- Born: Mary Racelis 1932 (age 93–94)

= Mary Racelis =

Filipino sociologist, anthropologist, and development worker

Mary Racelis-Hollnsteiner (née Racelis) (born 1932) is a Filipino sociologist, anthropologist, and development worker. She has been a faculty member at the Ateneo de Manila University in the Philippines since 1960, becoming the first female professor at the university.

She is currently a research scientist at the Institute of Philippine Culture of the Ateneo de Manila University. Her research interests include poverty, urbanization, civil society, and community development.

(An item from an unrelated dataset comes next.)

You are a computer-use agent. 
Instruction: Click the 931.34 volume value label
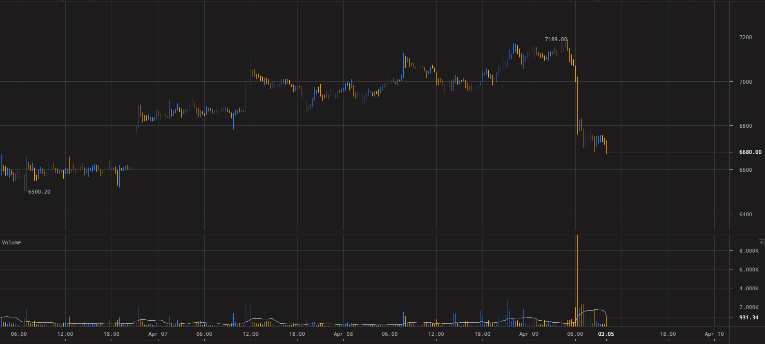click(749, 317)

== Early life and education ==

A child of a Filipino father and American mother, Racelis was born in Manila, Philippines in 1932. According to genealogist Mona Magno Veluz, from her mother's side, she is the great-great-great-great-granddaughter of American Founding Father Patrick Henry and the 39th great-grandchild of Charlemagne. She attended her grade school in the Philippines, before moving to the United States with her family where she earned her high school diploma in New York. In 1954, she received her Bachelor of Arts, majoring in sociology and anthropology from Cornell University in Ithaca, New York. In 1955, she returned to the Philippines with husband, Helmut Hollsteiner and obtained a Master of Arts in sociology from the University of the Philippines Diliman in 1960.

== Career ==

From 1979 to 1983, she joined the UNICEF in New York as Senior Policy Specialist, Family/Child Welfare and Women's Development (1979–83). Racelis then became UNICEF Regional Director in Eastern and Southern Africa (1983–92). Upon returning to the Philippines in 1992 as Country Representative of the Ford Foundation (1992–97), and has served since 1997 as a consultant to the Philippine government, UNICEF, and various international agencies.

In 2003–04, she was appointed to the UN Secretary-General's Panel on United Nations—Civil Society Relations. She also worked on socio-cultural and gender issues in pro-poor sustainable tourism in the Greater Mekong Subregion.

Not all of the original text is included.